I did your Level lV NLP training over 15 years ago at Holua Resort a SVC property. Back in the day with Simon and Joe. Anyway hope all is well, I was wondering if you had any material I could refresh with? Thanks so much.

Aloha,

Robert Donsì

 

Answer:

Hi Robert,

Great to hear from you.

You’d like to refresh the effects of that course in your head – I take it you no longer have the course notes…?

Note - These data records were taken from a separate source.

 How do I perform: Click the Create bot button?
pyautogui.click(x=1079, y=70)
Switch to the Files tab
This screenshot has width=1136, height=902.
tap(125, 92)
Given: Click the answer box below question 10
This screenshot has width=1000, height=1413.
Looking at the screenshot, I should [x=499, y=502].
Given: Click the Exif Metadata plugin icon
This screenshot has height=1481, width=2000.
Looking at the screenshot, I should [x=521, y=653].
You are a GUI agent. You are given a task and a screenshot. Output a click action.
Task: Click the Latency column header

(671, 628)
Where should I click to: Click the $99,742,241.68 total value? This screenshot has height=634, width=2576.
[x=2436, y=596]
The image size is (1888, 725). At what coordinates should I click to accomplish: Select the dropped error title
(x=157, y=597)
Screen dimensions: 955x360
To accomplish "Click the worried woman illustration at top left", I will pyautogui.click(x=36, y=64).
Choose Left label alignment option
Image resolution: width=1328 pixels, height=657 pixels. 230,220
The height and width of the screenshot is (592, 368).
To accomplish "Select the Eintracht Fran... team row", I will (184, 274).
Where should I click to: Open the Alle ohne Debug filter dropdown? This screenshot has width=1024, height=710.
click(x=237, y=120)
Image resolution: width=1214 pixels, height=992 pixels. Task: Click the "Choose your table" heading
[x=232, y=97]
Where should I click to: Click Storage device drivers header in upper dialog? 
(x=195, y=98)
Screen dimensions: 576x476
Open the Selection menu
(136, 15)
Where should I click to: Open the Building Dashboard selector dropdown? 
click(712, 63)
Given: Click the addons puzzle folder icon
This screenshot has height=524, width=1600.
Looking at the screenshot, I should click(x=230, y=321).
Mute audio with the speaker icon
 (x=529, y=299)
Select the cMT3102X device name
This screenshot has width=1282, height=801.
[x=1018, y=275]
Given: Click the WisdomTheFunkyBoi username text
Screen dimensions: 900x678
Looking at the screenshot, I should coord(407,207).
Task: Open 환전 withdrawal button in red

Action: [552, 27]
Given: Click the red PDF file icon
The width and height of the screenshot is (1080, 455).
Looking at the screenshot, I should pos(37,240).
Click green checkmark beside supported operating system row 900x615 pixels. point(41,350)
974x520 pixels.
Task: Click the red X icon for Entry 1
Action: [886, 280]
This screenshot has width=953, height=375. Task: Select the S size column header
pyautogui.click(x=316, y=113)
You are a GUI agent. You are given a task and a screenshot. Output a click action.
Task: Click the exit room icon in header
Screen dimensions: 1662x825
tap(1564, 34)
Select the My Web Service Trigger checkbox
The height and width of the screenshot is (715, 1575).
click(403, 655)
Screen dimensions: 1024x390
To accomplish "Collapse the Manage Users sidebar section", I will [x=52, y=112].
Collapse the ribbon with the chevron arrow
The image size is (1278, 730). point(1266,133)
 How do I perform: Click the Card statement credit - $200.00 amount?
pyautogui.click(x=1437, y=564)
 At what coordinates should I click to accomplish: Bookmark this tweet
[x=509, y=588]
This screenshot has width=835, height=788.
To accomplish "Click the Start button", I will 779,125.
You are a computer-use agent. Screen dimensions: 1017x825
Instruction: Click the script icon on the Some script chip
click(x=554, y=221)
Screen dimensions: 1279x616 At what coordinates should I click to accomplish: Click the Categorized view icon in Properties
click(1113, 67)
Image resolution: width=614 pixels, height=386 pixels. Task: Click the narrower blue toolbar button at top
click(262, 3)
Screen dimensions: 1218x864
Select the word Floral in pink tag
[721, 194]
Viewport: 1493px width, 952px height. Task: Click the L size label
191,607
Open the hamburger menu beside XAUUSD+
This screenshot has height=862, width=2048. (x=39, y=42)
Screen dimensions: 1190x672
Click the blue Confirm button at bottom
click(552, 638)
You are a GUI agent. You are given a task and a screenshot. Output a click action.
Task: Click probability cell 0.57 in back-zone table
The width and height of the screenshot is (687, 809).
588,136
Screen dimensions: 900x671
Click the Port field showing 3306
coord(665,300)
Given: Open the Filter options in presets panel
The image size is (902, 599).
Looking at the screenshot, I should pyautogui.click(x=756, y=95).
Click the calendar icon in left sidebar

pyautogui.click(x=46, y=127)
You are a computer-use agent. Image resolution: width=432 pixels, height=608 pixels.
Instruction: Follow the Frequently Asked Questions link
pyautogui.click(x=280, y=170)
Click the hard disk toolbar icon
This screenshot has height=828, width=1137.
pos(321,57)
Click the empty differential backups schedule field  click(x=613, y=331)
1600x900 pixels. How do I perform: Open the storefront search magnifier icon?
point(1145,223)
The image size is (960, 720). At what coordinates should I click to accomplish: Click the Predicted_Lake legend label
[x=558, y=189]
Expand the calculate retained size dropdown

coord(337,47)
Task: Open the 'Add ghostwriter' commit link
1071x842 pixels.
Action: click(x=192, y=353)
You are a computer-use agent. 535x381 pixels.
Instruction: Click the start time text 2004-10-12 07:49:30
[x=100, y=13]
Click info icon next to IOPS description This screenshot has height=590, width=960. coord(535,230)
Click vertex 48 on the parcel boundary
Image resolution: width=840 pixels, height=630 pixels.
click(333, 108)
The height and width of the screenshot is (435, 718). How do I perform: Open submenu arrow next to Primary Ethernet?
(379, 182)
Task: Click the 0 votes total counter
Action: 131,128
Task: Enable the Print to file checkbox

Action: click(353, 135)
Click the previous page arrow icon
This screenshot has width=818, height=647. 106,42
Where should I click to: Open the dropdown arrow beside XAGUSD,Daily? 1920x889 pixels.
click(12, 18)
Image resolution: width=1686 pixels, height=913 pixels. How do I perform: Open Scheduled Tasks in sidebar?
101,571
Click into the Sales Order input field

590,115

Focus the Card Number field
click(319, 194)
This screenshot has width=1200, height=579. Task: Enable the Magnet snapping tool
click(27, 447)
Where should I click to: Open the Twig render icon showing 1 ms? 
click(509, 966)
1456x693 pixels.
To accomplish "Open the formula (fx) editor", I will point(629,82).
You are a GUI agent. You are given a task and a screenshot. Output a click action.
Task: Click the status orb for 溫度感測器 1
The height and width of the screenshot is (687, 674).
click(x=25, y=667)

It’s hard to know quite what to advise without you being more specific about what you’d like to achieve. I believe you are referring to a Level III course as opposed to Level IV. I don’t think we ever ran a Level IV for Shell Vacations, only for Resorts USA, Joe Malone’s previous operation and that was held at Treetops in PA and was co-hosted by Dr. Wil Monteiro as I couldn’t have done it without him. So… assuming we are talking about Level III what we covered was:

  • Interpreting behaviour
  • Language patterns and questioning skills
  • Managing one’s own state of mind
  • Modelling (copying) excellence/great performance
  • Understanding how our senses operate in order to consciously manage some of the filtering that goes on
  • Plus a little bit about belief structures and also, attention

I brought this set of topics together because they were the most appropriate for the job we were training for so you won’t find them in any single source. Everything imaginable is on the internet somewhere though so to progress, all you need to do is identify your topic and search. Avoid using NLP as a phrase though because there is so much garbage swamping the genuinely useful material it’s almost impossible to find anything clean and authentic. Some NLP communities have generated spurious gobbledygook by the truckload, attempting to pass it off for real science with everyone ‘in the know’ keeping up the pretence so their house of cards won’t collapse. I recommend you research the topic of interest through proper scientific channels.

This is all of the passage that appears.